Heidi, I appreciate you sharing your thoughts. I share in your frustration and certainly agree we need to think creatively and be pro-active when evaluating the administrative side of things and our commitment to high level documentation. I also agree that patient advocacy is the primary driver of change for an organization like CMS. My greatest frustration is that this seems fairly obvious, however the APTA has done nothing to communicate these changes to the patients directly other than social media. Drug companies long ago realized that they needed to cut out the middle man and make the case for their products directly to the consumer. As a result, every other commercial these days is from a drug manufacturer, so now patients go into the doctor's office asking about these drugs instead of waiting for the doctor's suggestion that they might help. We wouldn't still be bombarded by drug ads if they weren't effective.
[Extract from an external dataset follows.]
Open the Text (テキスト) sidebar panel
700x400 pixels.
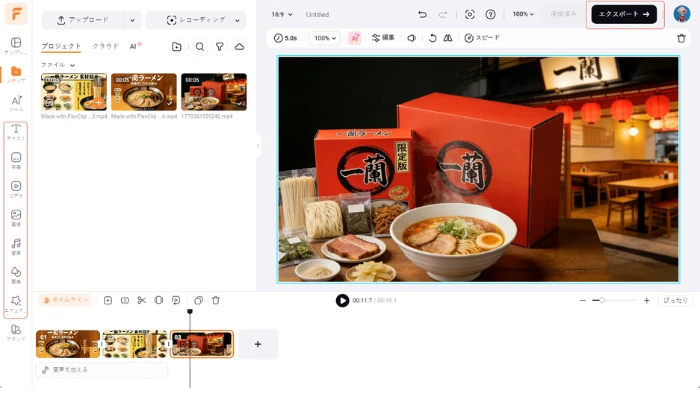[16, 133]
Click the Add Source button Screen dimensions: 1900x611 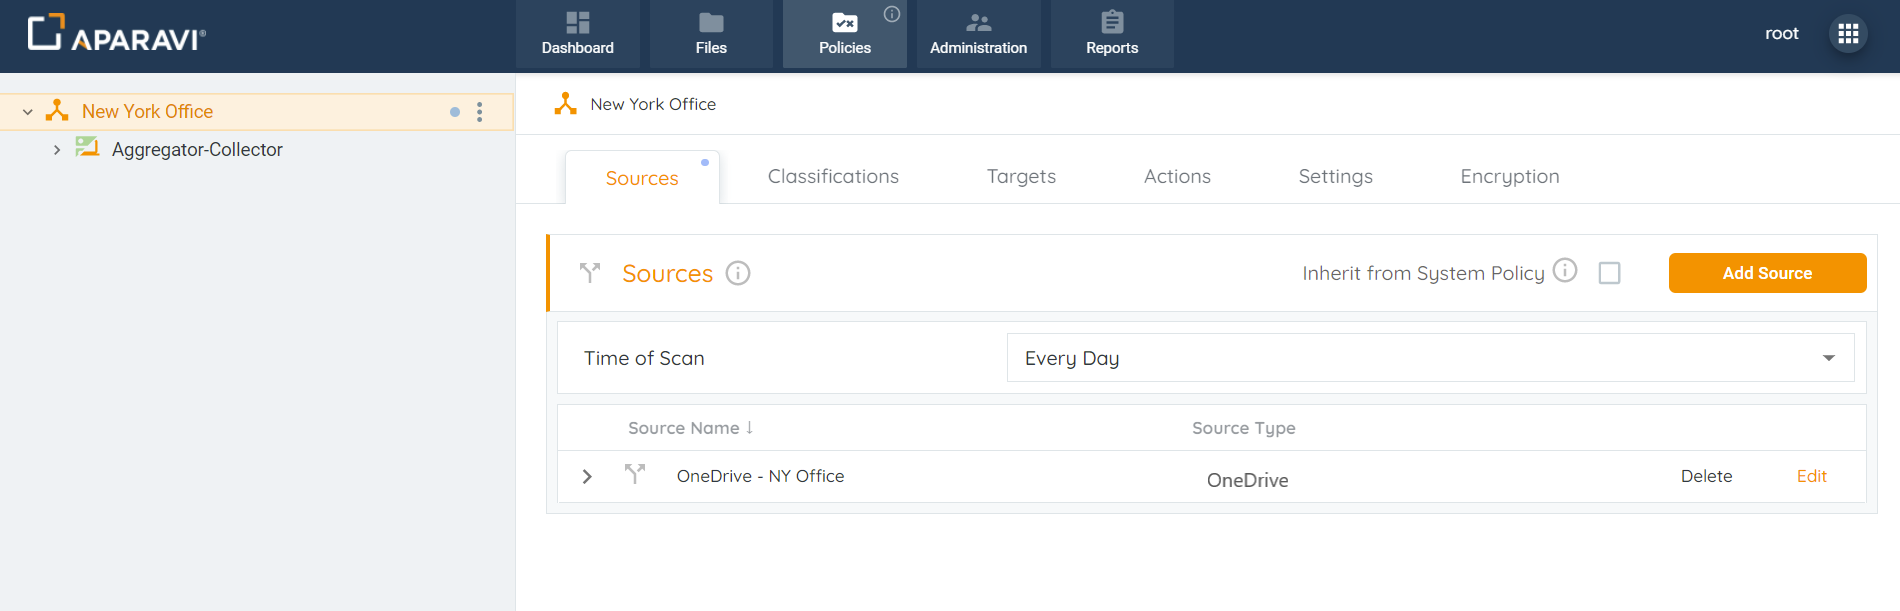point(1767,273)
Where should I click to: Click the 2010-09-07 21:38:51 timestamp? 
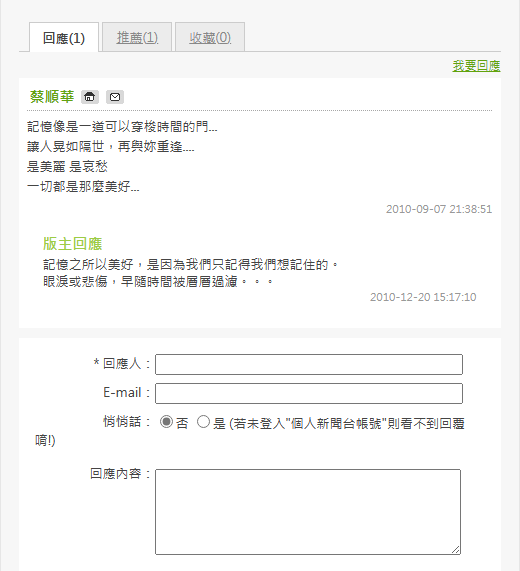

I can't understand why the APTA has not used some of it's marketing budget to speak directly to consumers about our services so patients were educated about the benefits of physical therapy, so they were aware how CMS policies will affect their care and can get directly involved, so when they went in to see the doctor because of neck pain or balance issues that they are the ones asking to go to PT. You point out that we must think proactively and advocate, but when productivity requirements continue to go up and more personal time is spent on documentation we need to rely on our professional association. I feel it is time that they consider some forward thinking and radical changes to the way they do business. I refer to the old adage that doing what you have always done and expecting a different result is the definition of insanity. The APTA needs to change their methods and communicate directly with our current and future patients if we are to stop this steady decline in reimbursement and spread the word about the benefits of physical therapy care.